Task instructions: Taking the line with "Task: Check the galeria-cesta.jpg checkbox" as the start, reproduce every line until the records end, exactly and with nothing added.
======== Record extracts
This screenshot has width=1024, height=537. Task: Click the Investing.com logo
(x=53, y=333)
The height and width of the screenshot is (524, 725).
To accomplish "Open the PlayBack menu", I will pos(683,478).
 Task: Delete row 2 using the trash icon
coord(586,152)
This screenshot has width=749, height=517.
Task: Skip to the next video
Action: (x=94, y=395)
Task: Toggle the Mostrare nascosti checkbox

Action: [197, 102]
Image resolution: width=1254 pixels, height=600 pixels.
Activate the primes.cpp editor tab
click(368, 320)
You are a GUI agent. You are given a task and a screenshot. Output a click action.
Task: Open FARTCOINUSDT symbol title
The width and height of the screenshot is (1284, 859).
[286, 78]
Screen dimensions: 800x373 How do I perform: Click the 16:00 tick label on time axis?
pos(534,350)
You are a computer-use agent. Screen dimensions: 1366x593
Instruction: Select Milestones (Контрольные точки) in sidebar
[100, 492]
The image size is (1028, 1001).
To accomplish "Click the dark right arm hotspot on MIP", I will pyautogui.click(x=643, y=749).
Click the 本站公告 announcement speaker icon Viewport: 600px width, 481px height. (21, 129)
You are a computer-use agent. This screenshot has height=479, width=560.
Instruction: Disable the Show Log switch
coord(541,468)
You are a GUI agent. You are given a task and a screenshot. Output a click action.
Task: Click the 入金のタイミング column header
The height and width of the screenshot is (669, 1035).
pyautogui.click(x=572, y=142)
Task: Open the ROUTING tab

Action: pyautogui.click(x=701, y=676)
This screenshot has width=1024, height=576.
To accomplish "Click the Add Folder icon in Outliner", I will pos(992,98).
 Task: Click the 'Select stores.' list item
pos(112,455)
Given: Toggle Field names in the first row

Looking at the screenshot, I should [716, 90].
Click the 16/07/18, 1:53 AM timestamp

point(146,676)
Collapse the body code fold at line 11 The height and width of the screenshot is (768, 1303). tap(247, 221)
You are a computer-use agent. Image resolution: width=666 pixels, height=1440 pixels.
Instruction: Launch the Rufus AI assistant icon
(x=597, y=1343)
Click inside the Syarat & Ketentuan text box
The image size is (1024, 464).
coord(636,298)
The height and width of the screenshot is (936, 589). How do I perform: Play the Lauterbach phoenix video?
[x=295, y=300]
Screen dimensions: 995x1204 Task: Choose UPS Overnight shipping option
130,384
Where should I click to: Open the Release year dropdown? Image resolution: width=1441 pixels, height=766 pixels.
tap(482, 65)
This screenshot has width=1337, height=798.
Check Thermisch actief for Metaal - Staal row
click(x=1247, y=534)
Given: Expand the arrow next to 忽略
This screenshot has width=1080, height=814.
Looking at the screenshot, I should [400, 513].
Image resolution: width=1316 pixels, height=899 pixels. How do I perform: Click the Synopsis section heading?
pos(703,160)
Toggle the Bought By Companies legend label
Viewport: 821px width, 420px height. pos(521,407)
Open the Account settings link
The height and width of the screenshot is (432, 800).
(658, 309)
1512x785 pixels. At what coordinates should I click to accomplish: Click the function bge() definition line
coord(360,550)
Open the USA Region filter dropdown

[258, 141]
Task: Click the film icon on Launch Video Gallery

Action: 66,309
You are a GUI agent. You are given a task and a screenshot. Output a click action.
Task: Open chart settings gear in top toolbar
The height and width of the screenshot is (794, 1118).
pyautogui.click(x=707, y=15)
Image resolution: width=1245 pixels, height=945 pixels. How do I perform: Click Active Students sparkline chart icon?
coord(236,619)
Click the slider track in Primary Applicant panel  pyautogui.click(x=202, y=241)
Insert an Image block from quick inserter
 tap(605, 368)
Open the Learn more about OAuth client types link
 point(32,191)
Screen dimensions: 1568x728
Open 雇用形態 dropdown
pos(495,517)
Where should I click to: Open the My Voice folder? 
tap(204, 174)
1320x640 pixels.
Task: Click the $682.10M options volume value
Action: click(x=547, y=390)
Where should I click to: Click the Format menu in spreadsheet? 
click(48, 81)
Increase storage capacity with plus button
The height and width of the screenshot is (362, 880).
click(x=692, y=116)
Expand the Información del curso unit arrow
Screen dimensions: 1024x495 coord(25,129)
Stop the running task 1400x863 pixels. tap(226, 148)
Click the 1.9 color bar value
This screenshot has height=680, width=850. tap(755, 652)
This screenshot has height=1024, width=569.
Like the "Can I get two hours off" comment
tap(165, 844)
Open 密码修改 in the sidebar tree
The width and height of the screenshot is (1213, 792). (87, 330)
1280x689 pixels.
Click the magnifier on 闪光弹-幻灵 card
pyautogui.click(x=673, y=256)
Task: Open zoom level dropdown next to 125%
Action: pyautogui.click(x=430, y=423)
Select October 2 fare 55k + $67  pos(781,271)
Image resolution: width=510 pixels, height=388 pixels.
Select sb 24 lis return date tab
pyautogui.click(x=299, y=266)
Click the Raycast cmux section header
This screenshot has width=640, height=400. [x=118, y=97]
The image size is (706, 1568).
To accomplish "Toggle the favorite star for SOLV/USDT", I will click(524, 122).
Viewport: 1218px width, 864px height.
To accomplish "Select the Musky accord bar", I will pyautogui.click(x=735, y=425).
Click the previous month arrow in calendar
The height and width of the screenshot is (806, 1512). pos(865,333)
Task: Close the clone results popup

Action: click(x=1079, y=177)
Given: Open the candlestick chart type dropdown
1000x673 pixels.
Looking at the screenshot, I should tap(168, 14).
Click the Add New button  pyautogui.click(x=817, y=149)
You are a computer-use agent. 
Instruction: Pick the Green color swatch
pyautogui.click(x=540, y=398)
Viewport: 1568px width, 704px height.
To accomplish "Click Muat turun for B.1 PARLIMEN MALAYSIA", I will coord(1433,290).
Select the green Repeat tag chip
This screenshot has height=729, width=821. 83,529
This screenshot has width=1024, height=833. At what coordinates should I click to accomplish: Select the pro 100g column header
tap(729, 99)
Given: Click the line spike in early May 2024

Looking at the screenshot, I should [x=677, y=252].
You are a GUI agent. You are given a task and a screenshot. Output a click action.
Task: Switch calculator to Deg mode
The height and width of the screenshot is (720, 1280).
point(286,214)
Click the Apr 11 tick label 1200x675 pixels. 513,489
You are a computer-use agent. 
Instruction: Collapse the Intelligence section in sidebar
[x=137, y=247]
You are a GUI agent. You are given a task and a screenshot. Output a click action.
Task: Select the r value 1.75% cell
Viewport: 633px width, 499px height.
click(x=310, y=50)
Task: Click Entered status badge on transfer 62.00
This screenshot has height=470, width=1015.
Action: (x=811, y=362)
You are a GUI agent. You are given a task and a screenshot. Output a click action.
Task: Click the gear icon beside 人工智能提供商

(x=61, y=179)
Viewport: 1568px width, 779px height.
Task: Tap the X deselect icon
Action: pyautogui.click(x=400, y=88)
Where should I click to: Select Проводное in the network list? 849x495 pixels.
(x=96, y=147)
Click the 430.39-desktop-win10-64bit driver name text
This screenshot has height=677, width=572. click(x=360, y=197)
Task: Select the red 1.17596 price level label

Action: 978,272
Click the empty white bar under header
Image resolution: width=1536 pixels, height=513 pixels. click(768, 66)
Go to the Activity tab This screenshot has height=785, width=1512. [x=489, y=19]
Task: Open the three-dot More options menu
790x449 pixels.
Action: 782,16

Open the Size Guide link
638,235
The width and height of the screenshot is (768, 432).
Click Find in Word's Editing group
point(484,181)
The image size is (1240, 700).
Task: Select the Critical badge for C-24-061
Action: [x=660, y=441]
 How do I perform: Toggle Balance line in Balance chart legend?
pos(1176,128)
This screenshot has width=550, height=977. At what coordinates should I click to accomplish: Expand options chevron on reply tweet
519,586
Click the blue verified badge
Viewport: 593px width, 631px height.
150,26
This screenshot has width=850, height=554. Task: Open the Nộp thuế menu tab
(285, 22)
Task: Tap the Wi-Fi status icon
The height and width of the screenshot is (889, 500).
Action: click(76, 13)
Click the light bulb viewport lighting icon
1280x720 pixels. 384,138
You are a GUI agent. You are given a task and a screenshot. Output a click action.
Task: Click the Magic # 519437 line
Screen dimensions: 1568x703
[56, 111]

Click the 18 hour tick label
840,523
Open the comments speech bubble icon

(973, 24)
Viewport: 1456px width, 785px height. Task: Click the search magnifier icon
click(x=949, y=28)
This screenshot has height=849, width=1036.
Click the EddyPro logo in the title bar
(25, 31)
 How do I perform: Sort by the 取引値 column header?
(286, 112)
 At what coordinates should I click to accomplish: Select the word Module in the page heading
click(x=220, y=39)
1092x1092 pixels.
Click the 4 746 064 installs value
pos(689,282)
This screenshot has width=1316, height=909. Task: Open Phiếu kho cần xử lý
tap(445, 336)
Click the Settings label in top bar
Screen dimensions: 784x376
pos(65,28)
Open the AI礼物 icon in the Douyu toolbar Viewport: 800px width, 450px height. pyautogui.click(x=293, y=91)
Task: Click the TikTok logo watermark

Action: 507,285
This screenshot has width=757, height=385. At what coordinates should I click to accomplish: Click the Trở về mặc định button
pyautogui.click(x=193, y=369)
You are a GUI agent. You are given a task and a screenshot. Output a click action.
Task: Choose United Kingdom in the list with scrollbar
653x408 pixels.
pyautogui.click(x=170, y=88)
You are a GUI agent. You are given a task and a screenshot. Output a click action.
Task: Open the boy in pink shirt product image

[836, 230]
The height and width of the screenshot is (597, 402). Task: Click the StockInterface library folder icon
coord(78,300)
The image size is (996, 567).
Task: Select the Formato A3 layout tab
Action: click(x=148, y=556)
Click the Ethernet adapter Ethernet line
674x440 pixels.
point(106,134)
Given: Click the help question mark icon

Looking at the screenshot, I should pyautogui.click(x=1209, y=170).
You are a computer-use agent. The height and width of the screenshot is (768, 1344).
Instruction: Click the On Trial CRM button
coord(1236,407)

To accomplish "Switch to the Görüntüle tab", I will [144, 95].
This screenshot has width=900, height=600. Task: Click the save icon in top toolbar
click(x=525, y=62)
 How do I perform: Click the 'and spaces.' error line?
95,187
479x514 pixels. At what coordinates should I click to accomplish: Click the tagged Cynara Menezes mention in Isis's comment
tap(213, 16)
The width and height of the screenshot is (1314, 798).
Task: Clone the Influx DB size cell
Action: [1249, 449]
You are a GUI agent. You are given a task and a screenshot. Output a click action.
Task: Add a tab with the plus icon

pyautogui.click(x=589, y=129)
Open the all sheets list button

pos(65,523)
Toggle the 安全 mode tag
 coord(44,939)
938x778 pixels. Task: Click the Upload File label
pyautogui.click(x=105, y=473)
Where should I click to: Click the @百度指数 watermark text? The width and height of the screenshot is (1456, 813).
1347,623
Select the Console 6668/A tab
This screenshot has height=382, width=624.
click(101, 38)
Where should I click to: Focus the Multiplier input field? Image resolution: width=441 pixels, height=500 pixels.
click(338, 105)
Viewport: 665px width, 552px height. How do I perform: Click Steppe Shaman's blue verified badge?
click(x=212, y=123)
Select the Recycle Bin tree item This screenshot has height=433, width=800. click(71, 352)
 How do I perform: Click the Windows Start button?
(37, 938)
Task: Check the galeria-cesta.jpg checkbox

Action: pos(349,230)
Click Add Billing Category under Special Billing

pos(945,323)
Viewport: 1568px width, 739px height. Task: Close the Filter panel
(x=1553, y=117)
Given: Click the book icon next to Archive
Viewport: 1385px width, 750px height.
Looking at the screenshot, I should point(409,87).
================
Written solution:
Task: Check the galeria-cesta.jpg checkbox

Action: pos(349,230)
Click Add Billing Category under Special Billing

pos(945,323)
Viewport: 1568px width, 739px height. Task: Close the Filter panel
(x=1553, y=117)
Given: Click the book icon next to Archive
Viewport: 1385px width, 750px height.
Looking at the screenshot, I should point(409,87).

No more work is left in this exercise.